The team at the Massachusetts Institute of Technology (MIT) believe it can be made using an inexpensive manufacturing process that could be applied to optical devices, the screens of smartphones and televisions, solar panels, car windshields and even windows in buildings.

The surface pattern — consisting of an array of nanoscale cones that are five times as tall as their base width of 200 nanometers — is based on a new fabrication approach the MIT team developed using coating and etching techniques adapted from the semiconductor industry.

Fabrication begins by coating a glass surface with several thin layers, including a photoresist layer, which is then illuminated with a grid pattern and etched away; successive etchings produce the conical shapes. The team has already applied for a patent on the process.

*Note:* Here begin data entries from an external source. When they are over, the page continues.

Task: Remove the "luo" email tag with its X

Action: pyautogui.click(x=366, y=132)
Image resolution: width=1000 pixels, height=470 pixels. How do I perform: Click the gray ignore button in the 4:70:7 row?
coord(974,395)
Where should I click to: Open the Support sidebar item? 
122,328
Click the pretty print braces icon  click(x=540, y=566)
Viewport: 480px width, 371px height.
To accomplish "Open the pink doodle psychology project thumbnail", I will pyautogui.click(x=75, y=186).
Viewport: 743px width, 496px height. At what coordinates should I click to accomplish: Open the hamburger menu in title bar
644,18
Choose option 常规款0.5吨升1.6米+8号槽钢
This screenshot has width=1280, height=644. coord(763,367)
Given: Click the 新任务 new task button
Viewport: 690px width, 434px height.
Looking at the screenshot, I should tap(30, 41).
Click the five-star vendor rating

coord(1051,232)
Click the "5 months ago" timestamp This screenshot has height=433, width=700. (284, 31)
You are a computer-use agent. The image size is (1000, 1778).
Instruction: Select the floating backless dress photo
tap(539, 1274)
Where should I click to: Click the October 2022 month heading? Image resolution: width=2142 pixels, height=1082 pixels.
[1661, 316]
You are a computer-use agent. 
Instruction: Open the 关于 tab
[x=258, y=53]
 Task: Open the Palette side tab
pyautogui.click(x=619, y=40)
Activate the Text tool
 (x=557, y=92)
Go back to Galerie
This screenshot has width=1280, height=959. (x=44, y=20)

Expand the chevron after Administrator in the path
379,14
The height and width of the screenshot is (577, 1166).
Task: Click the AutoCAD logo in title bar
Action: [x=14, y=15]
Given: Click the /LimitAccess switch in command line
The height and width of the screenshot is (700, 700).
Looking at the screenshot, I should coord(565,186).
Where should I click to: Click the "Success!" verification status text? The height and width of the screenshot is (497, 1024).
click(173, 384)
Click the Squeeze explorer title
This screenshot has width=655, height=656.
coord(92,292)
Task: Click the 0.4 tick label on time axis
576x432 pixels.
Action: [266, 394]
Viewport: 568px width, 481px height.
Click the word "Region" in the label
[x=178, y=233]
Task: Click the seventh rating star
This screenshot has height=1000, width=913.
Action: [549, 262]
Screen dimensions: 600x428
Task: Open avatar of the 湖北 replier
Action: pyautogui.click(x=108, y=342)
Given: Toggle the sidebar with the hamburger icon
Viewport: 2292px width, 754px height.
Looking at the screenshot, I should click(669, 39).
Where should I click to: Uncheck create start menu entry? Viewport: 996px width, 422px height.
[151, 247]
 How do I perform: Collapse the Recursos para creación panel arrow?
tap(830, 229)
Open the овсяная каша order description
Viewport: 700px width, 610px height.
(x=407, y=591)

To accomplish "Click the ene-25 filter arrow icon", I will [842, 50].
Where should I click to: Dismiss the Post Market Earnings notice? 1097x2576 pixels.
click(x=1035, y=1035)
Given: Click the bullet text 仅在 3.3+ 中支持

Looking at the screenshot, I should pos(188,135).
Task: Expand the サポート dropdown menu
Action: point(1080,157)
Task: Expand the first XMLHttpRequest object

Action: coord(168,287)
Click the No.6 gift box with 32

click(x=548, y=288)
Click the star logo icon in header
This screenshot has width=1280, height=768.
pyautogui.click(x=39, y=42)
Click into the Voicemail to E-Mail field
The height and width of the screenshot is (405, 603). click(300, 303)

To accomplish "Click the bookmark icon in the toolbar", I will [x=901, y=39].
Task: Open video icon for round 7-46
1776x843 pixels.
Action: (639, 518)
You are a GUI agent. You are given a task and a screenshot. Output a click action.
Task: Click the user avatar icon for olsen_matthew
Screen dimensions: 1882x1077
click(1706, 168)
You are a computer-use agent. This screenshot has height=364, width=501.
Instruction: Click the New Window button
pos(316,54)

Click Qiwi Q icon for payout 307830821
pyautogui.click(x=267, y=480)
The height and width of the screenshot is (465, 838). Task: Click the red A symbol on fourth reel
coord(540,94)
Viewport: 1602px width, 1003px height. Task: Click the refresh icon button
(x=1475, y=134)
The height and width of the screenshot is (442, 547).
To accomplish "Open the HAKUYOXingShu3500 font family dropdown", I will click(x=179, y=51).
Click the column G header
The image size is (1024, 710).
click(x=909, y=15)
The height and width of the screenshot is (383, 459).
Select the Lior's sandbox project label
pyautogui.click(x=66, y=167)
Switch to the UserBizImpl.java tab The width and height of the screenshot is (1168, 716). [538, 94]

Since it is the shape of the nanotextured surface — rather than any particular method of achieving that shape — that provides the unique characteristics, the team say that in the future glass or transparent polymer films might be manufactured with such surface features simply by passing them through a pair of textured rollers while still partially molten; such a process would add minimally to the cost of manufacture.

In touch-screen devices, the glass would not only eliminate reflections, but would also resist contamination by sweat.

Applications include photovoltaic panels which can lose as much as 40 percent of their efficiency within six months as dust and dirt accumulate on their surfaces and more than 50% through reflection depending on the time of day.

Meanwhile the device could be useful optical devices such as microscopes and cameras to be used in humid environments, where both the antireflective and anti-fogging capabilities could be useful. In touch-screen devices, the glass would not only eliminate reflections, but would also resist contamination by sweat.

The research was funded by the Army Research Office through MIT’s Institute for Soldier Nanotechnology.